Many believe that Cuffy was chased from Liberia due to his involvement in the investigation of the alleged missing L$16 billion and alleged misappropriation of US$25 million intended to mop-up excess Liberian dollars in circulation.

Cuffy was part of a presidential investigation team (PIT) set-up by President George Manneh Weah to investigate the alleged missing L$16 billion saga and alleged misappropriation of US$25 million mop-up exercise.

He came under fire in October 2018 when he declared that the PIT didn’t need external help to carry out the probe and would proceed with the investigation with or without the intervention of any international body.

Cuffy, who was the only Liberian to work with the Governance and Economic Management Assistance Program (GEMAP) during the administration of President Ellen Johnson-Sirleaf, boasted that Liberians had the tenacity to perform such task even better than their international counterparts.

But Cuffy was forced to resign from the FIU when unknown men began to track his movements in what many believe were attempts to assassinate him after a successful investigation, which largely corroborated with the United States government-funded Kroll investigation that confirmed an unaccounted more than L$2 billion.

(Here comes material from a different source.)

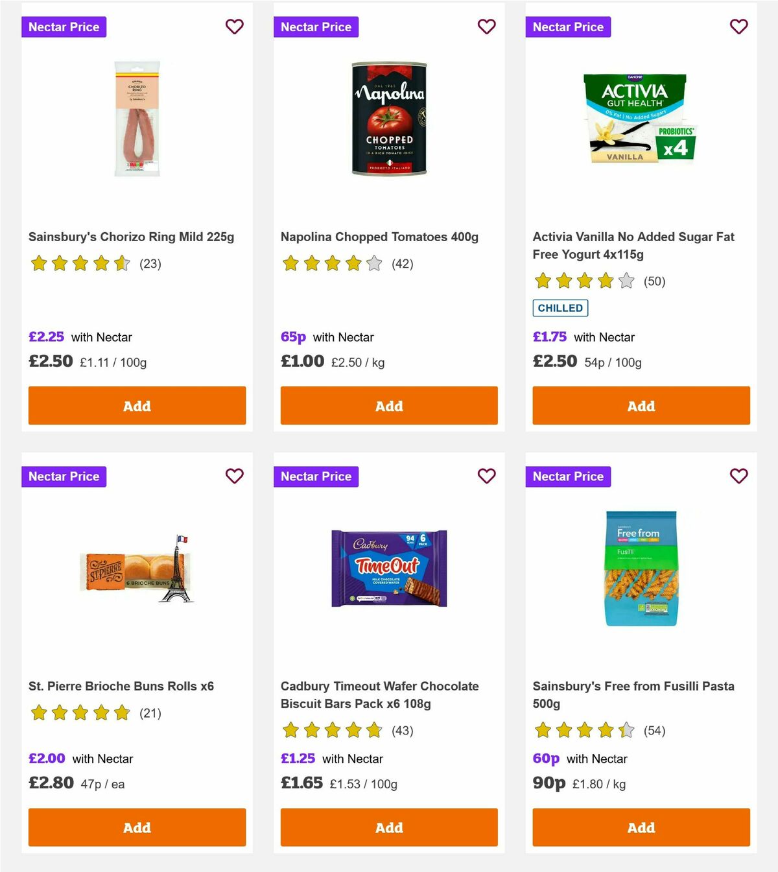
Task: Select the 54 reviews link on Fusilli Pasta
Action: (x=655, y=730)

Many believe that the PIT report was even better than the Kroll report, meaning that Cuffy lived up to his words.

About the FIU

The FIU was established as an autonomous agency by an act of the legislature in 2012 to operate as the central, national agency of Liberia responsible for receiving, requesting, conducting preliminary investigations, analyzing and disseminating information to competent authority concerning suspected proceeds of crime and terrorist property.

The FIU’s vision is to build a well-equipped unit dedicated to an effective AML/CFT regime.

It seeks to protect Liberia financial system from abuse of financial and economic crime for the enhancement of national, regional and global peace and economic stability.